I could have saved today’s film and watched it on Wednesday for Ass Whoopin Wednesday, but there was nothing else on that I wanted to watch. So for today’s film, I chose to watch the third and final film in the Taken trilogy in Taken 3. In the third film, things seem to be going as smooth as usual in the life of former government operative Brian Mills (Liam Neeson). That is until he gets a phone call to meet his ex-wife Lenore (Famke Janssen) for some bagels and instead finds her dead in his apartment. The police believe that Brian is the killer and now it is up to him to fin who the real killer is and clear his name before it’s too late. The film also stars Forest Whitaker (The Last King Of Scotland) as Franck Dotzler, Maggie Grace (Faster) as Kim, Dougray Scott (Mission: Impossible II) as Stuart St. John, Sam Spruell (Snow White And The Huntsman) as Oleg Malankov, Don Harvey (Die Hard 2) as Garcia, Dylan Bruno (Saving Private Ryan) as Smith, Leland Orser (Taken Trilogy) as Sam, David Warshofsky (Captain Phillips) as Bernie, Jon Gries (Napoleon Dynamite) as Mark, Jonny Weston (Insurgent) as Jimy, and the film was directed by Olivier Megaton (Transporter 3).
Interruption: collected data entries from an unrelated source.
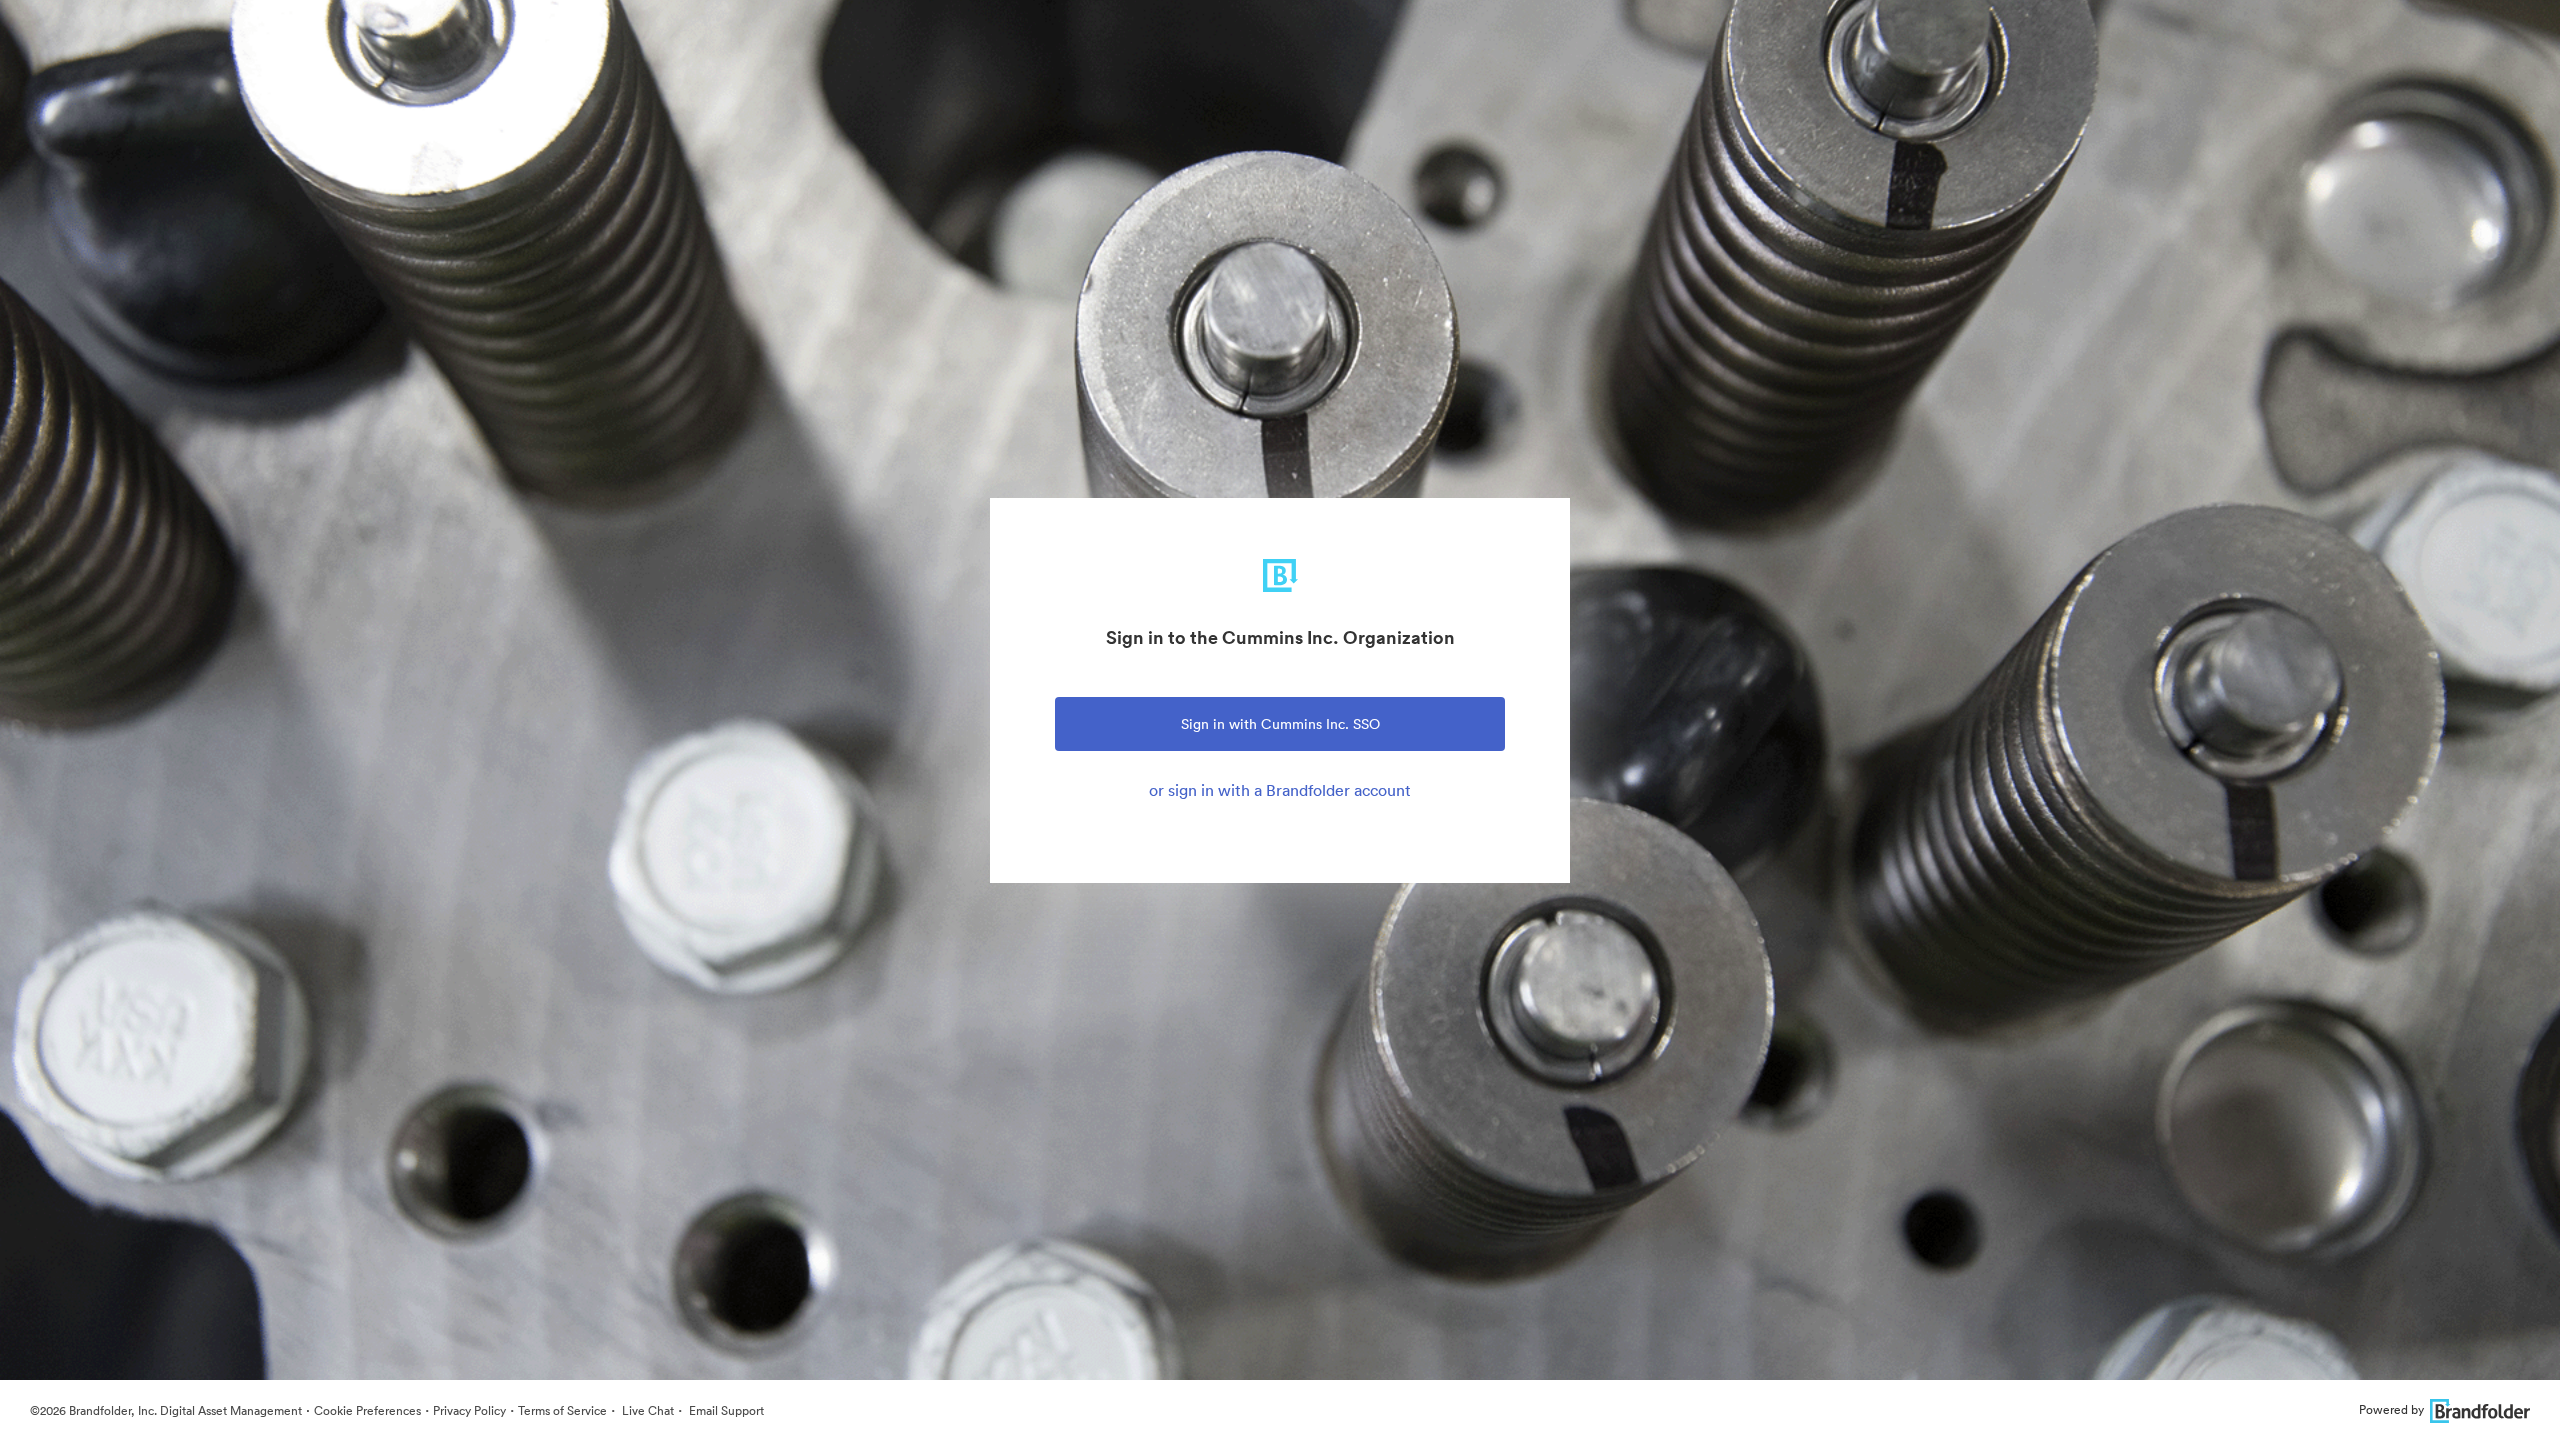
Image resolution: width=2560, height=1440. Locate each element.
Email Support (725, 1410)
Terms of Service (562, 1410)
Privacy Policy (469, 1410)
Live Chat (646, 1410)
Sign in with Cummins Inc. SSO (1280, 724)
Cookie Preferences (367, 1410)
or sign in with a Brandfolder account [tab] (1280, 790)
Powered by (2391, 1409)
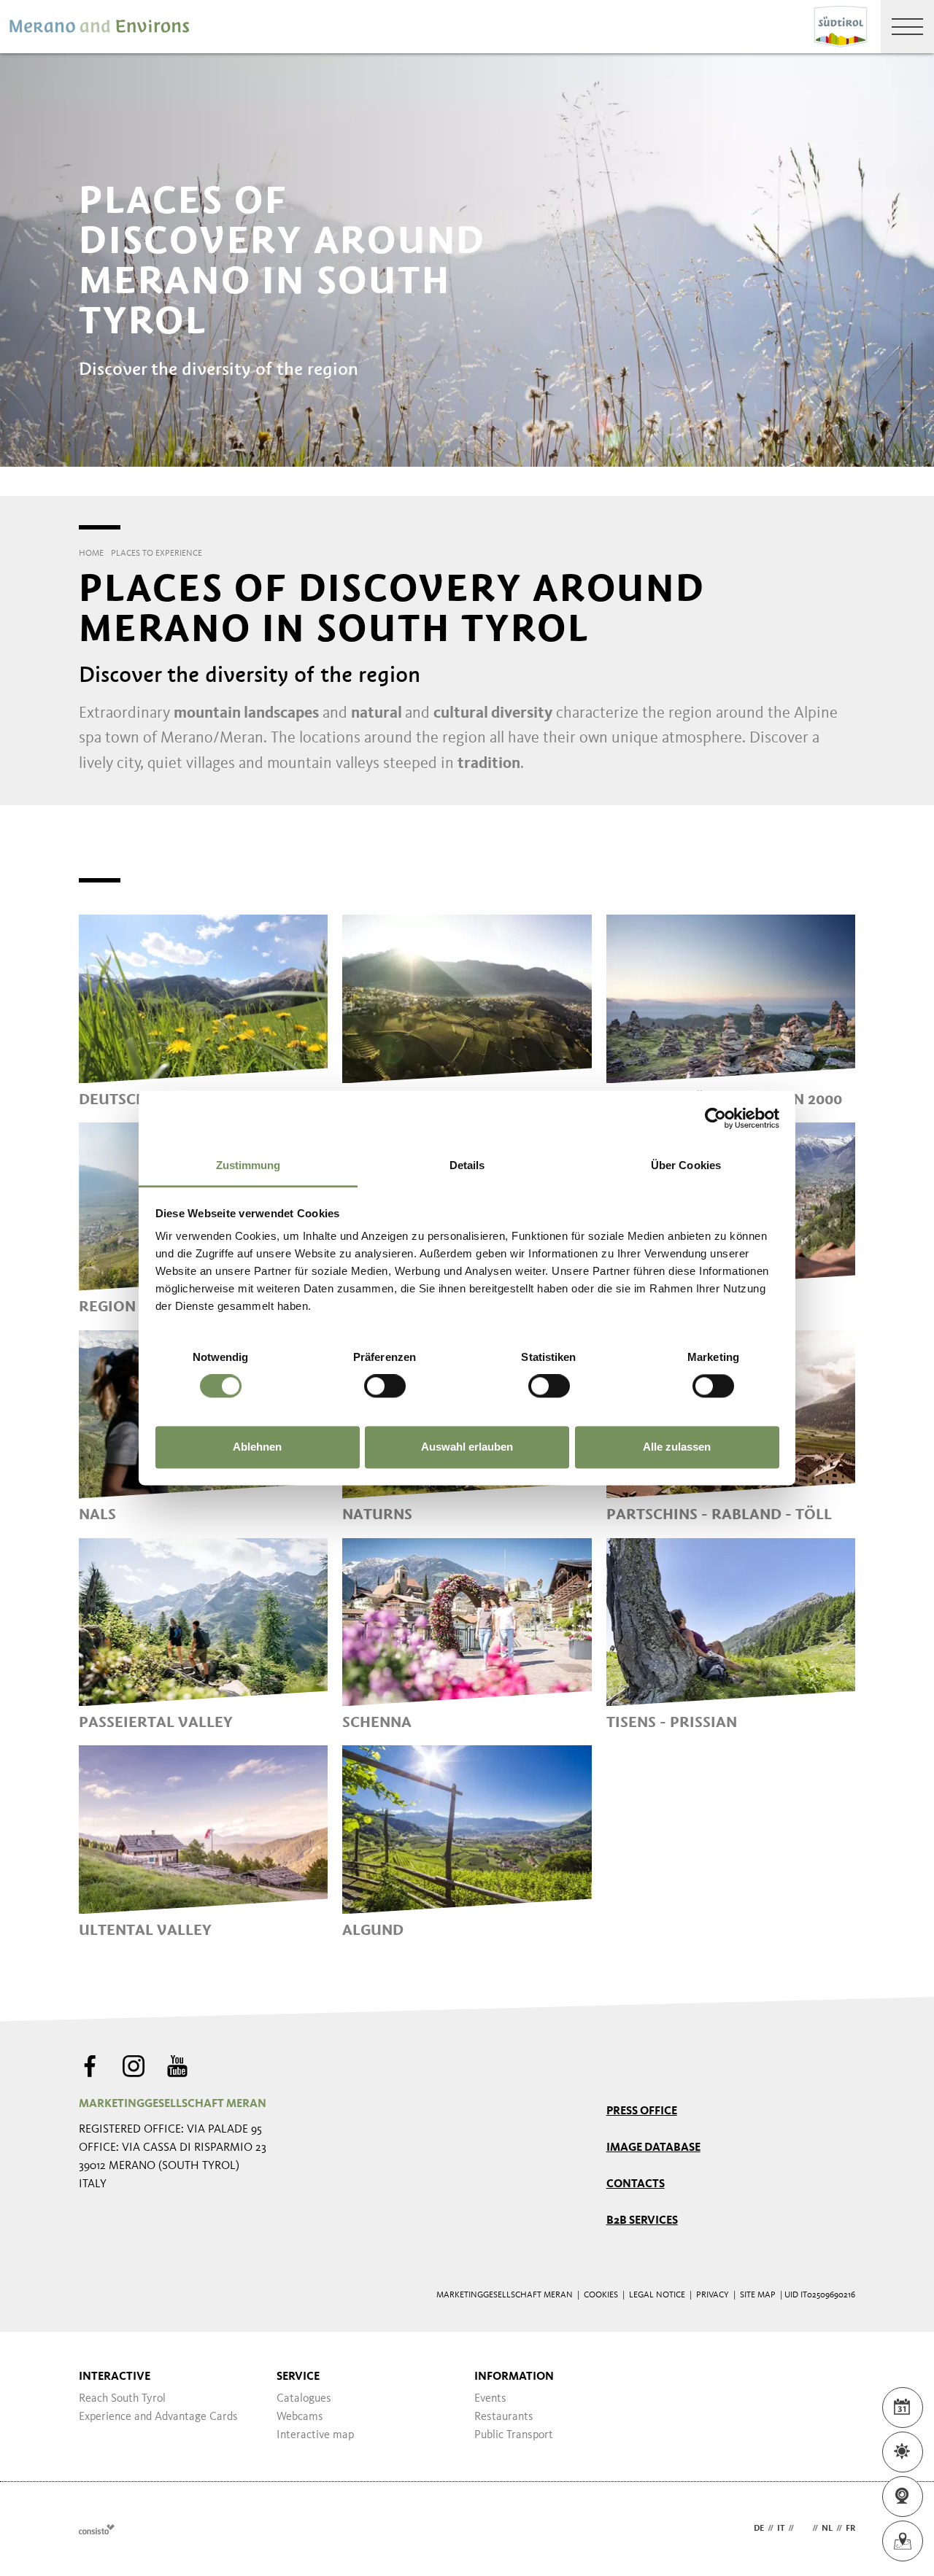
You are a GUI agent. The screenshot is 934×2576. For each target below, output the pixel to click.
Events (490, 2399)
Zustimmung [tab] (248, 1165)
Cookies (601, 2295)
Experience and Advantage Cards (158, 2417)
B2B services (642, 2221)
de (759, 2528)
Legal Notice (657, 2295)
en (803, 2528)
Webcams (300, 2417)
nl (827, 2528)
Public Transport (513, 2435)
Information (514, 2377)
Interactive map (315, 2435)
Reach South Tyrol (122, 2399)
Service (298, 2377)
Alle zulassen (677, 1446)
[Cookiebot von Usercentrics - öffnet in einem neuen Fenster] (715, 1118)
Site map (758, 2295)
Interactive (114, 2377)
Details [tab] (467, 1165)
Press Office (641, 2111)
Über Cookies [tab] (686, 1165)
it (780, 2528)
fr (850, 2528)
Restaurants (503, 2417)
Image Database (653, 2148)
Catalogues (304, 2399)
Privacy (712, 2295)
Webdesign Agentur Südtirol (97, 2529)
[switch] (385, 1386)
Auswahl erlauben (467, 1446)
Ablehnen (257, 1446)
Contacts (635, 2184)
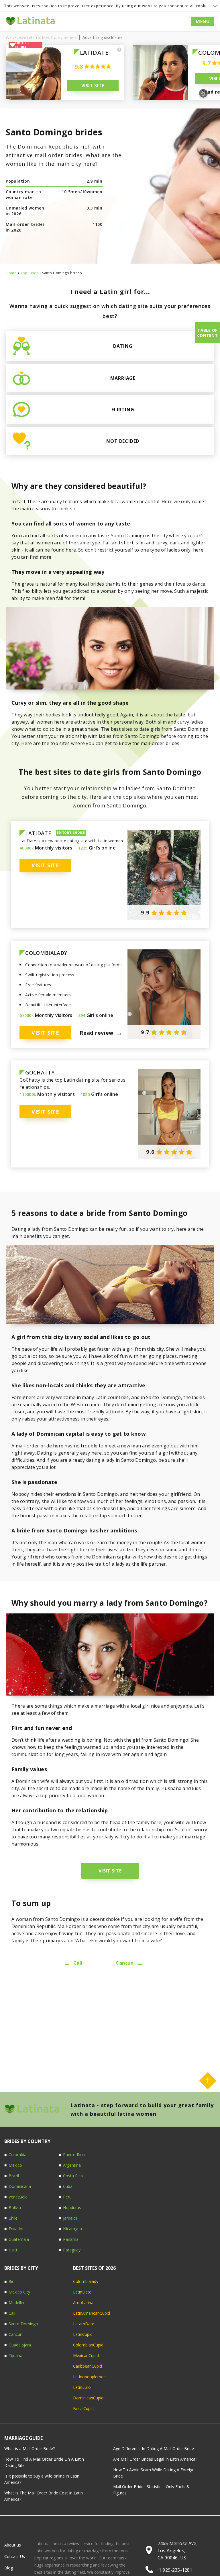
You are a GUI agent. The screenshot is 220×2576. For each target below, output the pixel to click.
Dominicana (20, 2186)
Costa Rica (73, 2175)
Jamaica (70, 2218)
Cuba (67, 2186)
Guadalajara (20, 2345)
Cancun (129, 1963)
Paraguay (71, 2250)
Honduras (72, 2207)
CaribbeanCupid (87, 2366)
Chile (13, 2218)
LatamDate (83, 2323)
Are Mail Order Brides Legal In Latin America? (155, 2459)
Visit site (92, 85)
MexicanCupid (86, 2355)
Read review (101, 1032)
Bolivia (15, 2207)
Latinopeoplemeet (90, 2376)
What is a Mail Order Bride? (29, 2448)
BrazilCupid (83, 2408)
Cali (73, 1963)
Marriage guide (23, 2438)
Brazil (14, 2175)
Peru (67, 2197)
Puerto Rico (74, 2154)
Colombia (17, 2154)
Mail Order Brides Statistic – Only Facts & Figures (151, 2490)
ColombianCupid (88, 2345)
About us (12, 2545)
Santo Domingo (23, 2323)
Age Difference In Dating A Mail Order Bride (153, 2448)
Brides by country (27, 2141)
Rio (12, 2281)
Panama (70, 2239)
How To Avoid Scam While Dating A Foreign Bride (154, 2473)
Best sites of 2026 (94, 2268)
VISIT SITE (110, 1871)
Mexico (15, 2165)
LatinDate (82, 2292)
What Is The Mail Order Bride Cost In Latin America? (43, 2496)
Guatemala (19, 2239)
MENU (203, 21)
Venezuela (18, 2197)
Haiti (13, 2250)
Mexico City (19, 2292)
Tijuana (15, 2355)
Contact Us (14, 2556)
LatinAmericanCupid (91, 2313)
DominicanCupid (88, 2398)
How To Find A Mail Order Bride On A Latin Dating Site (44, 2462)
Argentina (72, 2165)
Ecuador (16, 2228)
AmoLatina (83, 2302)
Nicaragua (72, 2228)
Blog (23, 21)
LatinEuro (82, 2387)
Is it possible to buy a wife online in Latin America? (41, 2479)
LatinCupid (83, 2334)
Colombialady (85, 2281)
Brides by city (21, 2268)
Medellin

I still have yet to watch the second Taken, but I am saving that one for Ass Whoopin Wednesday and hopefully that one is better than this one. This film wasn’t bad and you have to love the idea of Brian Mills being the one chased in the film instead of him always chasing others. My only issue with the film is that it wasn’t that exciting of a film like how the first film was. Who we think is the bad guy in the film isn’t even that cool of a bad guy either. He looks like an idiot and he hides in a hotel even though he is supposed to be so dangerous (a frustrating Russian mobster). I definitely liked the twist the film had as I had a feeling in the beginning, but with the more the film went on I sort of forgot about the person being a suspect. Forest Whitaker was as amazing as he usually is and definitely a highlight for the film. The action in the film in my opinion was pretty decent, but it just doesn’t top that of the first film. While there were some pretty good chase scenes like the highway chase, there wasn’t enough to boost the wow factor in me. By the this film, I think it’s safe to say that you should know what to expect by now. The only thing different is that the formula has changed just a tad and Liam Neeson is Liam Neeson.I think it’s also safe to say by this film that he is a really bad parent. I am going to give this film an C+/B- (can’t really decide yet) for a final grade.